Tridentine

Finally, the Pope begins to live up to his name and takes steps to restore the Church to its former glory.

I hoped when Benedict XVI was elected that he meant to make the Church somewhat more rule bound than it has been in the years since Vatican II. He picked that name, after all.

Since then I’ve been a little disappointed. He made more apologies, wishy-washed on a lot of things and generally seemed to be reluctant to make the big, structural changes that are needed. Finally, my dear friends at NPR tell me that he’s made one of those big changes.

He’s normalized the Tridentine Mass.

No longer need people suffer swaying folk singers, autoharps and silly tunes about God and us holding hands and skipping about like useless hippies.

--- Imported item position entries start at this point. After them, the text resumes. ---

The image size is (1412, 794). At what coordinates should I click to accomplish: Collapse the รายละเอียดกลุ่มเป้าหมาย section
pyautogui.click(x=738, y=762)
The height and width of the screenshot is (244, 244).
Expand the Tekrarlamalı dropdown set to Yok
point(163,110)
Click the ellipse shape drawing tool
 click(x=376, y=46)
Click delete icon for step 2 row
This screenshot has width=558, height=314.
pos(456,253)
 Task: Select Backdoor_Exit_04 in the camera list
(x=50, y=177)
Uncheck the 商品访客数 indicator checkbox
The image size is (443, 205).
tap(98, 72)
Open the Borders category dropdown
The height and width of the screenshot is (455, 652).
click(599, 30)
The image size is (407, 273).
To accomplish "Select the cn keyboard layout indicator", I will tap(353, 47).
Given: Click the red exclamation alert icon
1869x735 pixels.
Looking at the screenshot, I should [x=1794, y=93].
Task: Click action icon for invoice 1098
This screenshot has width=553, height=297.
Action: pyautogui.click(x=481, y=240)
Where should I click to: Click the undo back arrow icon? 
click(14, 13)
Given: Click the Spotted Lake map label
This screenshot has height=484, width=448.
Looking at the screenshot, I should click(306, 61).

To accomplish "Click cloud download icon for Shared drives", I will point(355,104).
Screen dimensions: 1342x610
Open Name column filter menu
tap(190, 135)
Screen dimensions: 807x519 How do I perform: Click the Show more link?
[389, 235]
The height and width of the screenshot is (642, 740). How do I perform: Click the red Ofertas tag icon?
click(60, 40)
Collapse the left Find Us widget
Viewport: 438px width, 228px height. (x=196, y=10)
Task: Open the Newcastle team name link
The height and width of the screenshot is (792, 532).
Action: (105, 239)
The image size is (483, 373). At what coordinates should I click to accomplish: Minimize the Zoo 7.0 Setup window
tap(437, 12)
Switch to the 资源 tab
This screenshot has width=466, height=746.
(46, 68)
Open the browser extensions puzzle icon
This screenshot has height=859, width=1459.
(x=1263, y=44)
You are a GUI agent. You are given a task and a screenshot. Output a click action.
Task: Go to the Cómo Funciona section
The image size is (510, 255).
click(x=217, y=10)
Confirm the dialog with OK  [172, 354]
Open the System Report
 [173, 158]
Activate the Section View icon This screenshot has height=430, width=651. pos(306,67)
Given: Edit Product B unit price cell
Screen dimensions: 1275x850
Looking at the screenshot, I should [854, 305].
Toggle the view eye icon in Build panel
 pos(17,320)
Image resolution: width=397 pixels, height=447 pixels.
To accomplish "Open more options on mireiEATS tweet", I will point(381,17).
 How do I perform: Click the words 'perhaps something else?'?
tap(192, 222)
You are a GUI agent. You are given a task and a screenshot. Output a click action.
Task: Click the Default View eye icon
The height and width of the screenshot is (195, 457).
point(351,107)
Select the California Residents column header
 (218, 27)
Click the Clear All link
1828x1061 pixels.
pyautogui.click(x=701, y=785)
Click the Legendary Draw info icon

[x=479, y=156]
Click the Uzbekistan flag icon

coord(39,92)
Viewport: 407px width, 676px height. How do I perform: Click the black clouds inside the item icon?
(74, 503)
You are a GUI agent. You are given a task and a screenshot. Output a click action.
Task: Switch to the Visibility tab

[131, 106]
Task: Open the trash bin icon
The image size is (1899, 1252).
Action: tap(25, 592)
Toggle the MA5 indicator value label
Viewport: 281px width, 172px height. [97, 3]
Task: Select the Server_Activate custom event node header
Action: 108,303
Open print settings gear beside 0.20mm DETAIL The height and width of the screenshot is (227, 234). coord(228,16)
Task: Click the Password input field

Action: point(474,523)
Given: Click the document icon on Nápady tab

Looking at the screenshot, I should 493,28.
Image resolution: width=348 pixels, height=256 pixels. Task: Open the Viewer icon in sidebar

No longer do the faithful have to petition questionably aligned bishops for permission to hear the Mass in a long dead language with the priest showing the humble people his backside.

One of my complaints about the Mass has always been that there’s no sense of majesty. There’s no sense of mystery or respect. No sense that you are supposed to be communing with God himself, in His House. Modern churches are all about community, the typical feel-good higgledy-piggledy of our desperately confused society.

Well, bollocks to that. I don’t hold with the modern world and what’s good enough for one thousand nine hundred sixty five years of Church history is good enough for me.

I can hit the Latin service at 10 AM in Harrisburg, eh? I wonder what time the bars on Second Street open? Something to wash down sacramental wine that goes nicely with unleavened bread would be in order.